WHAT THIS TASK INVOLVES: Give the data again exactly, without images.
*** GIVEN ENTRIES Section Begins ***
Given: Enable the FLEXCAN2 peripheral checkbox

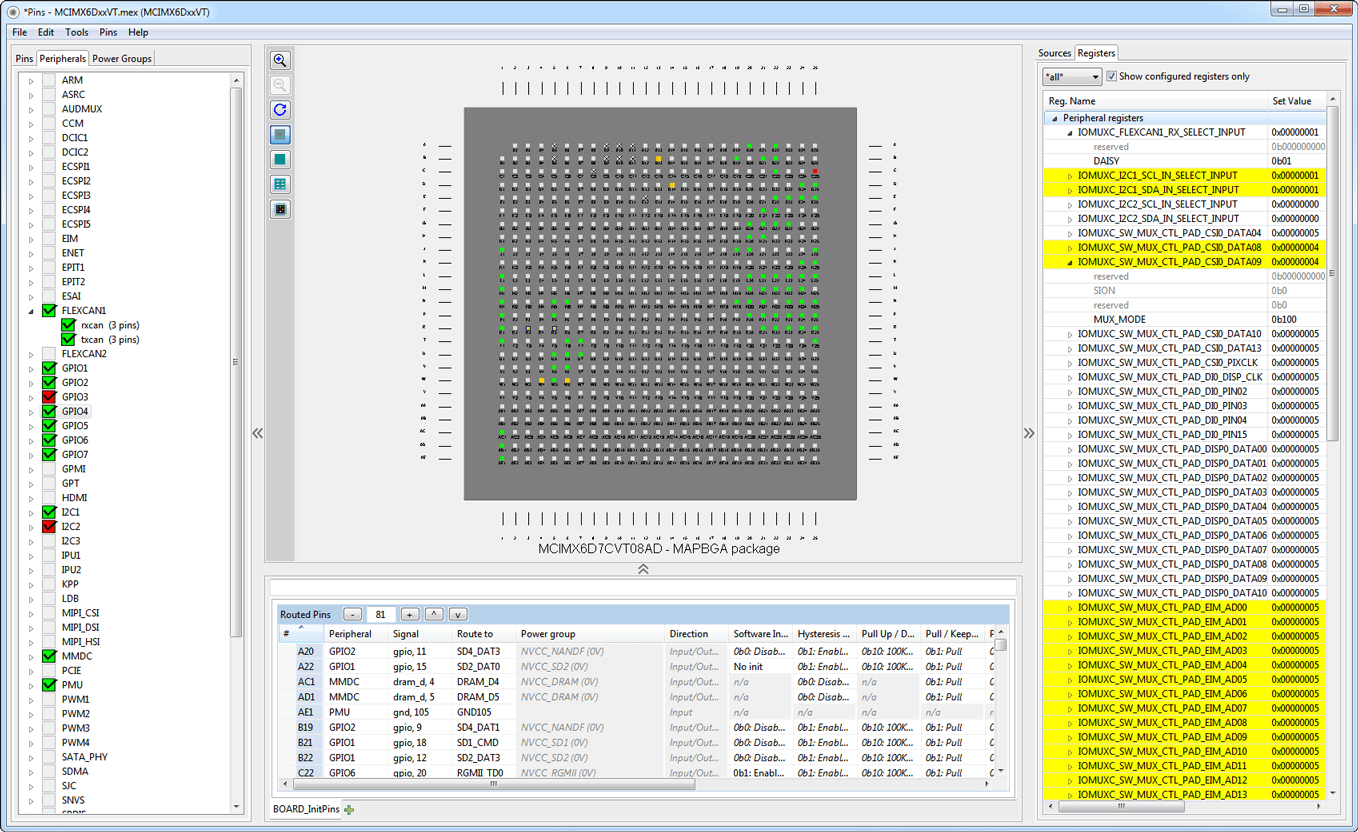Looking at the screenshot, I should click(x=49, y=354).
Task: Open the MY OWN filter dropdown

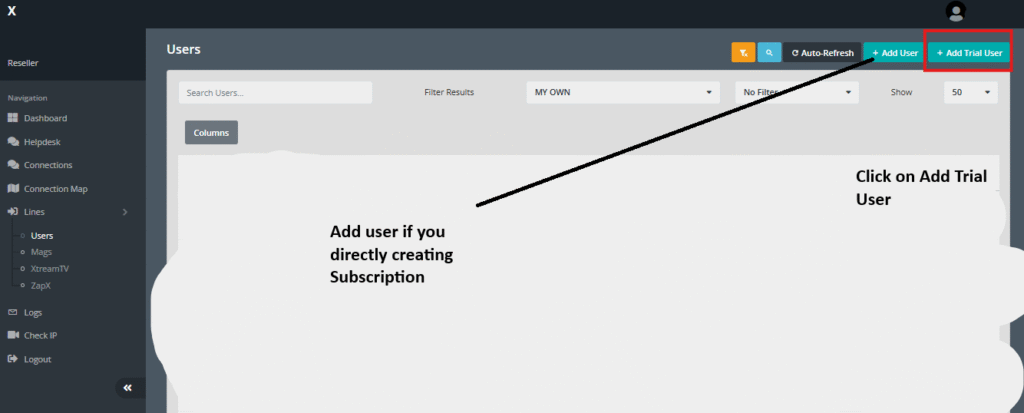Action: click(x=622, y=92)
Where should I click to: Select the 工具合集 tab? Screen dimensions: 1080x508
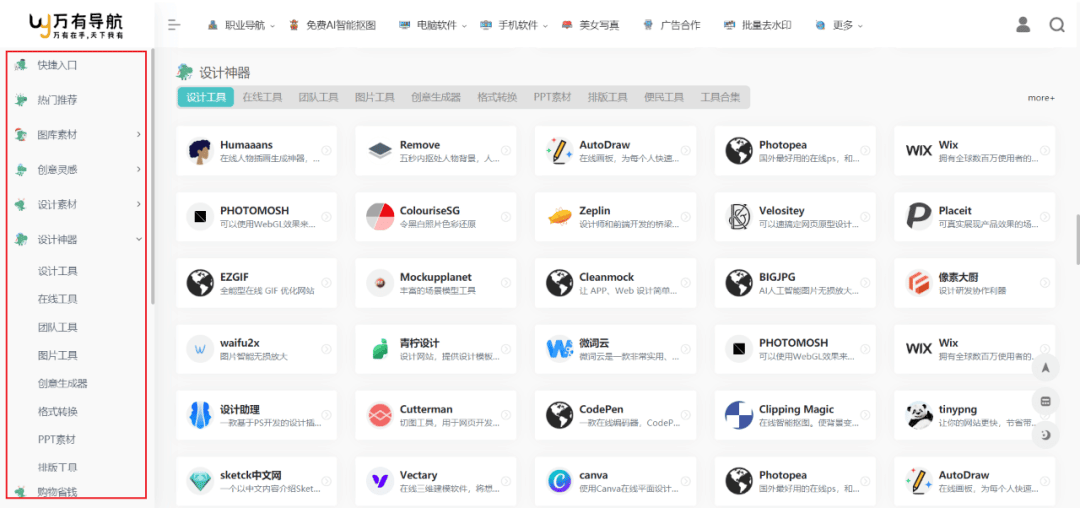tap(720, 97)
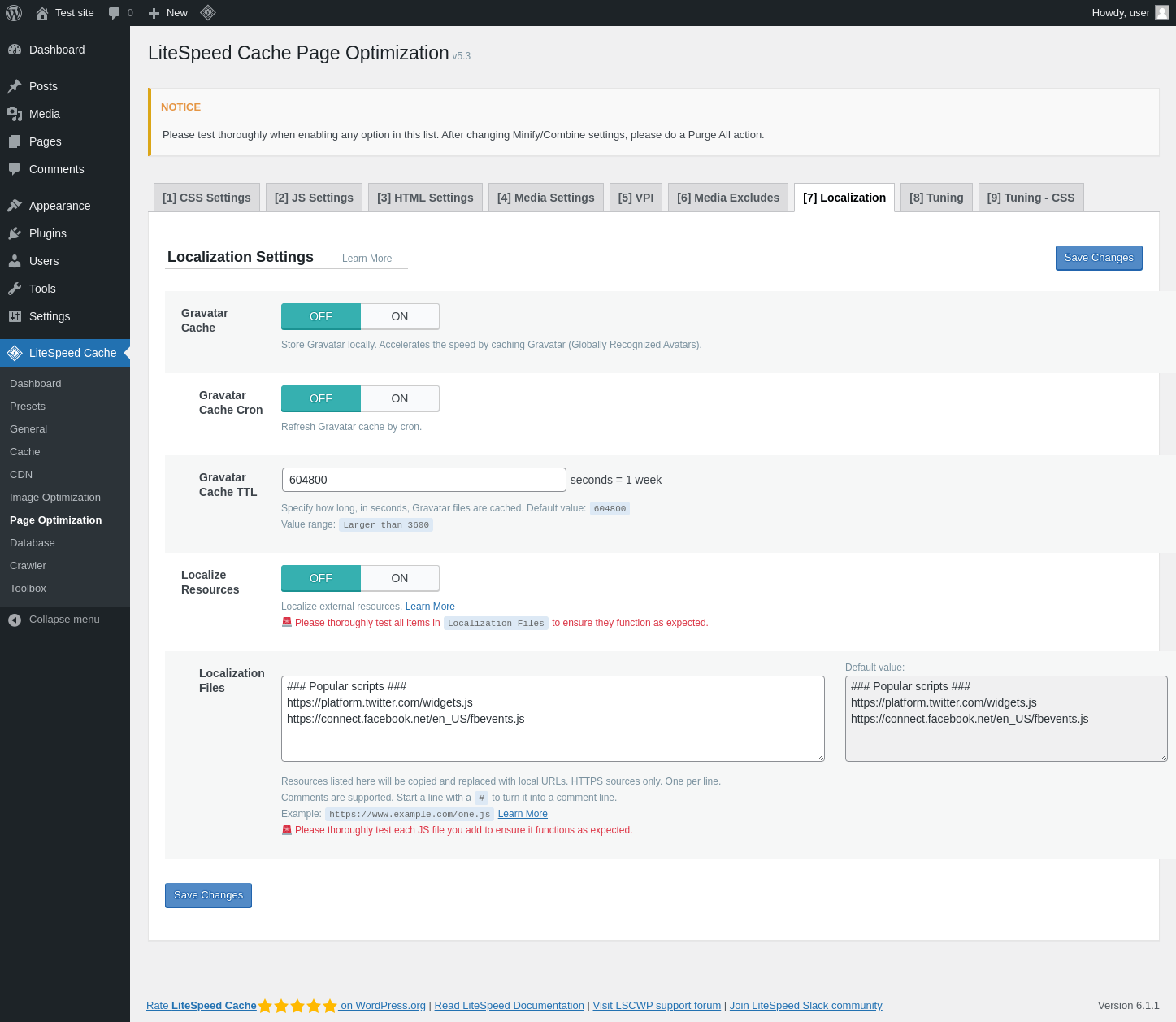Enable Gravatar Cache Cron with ON

pyautogui.click(x=399, y=398)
*** GIVEN ENTRIES Section Ends ***
SOLUTION:
Given: Enable the FLEXCAN2 peripheral checkbox

Looking at the screenshot, I should click(x=49, y=354).
Task: Open the MY OWN filter dropdown

Action: click(x=622, y=92)
Where should I click to: Select the 工具合集 tab? Screen dimensions: 1080x508
tap(720, 97)
Enable Gravatar Cache Cron with ON

pyautogui.click(x=399, y=398)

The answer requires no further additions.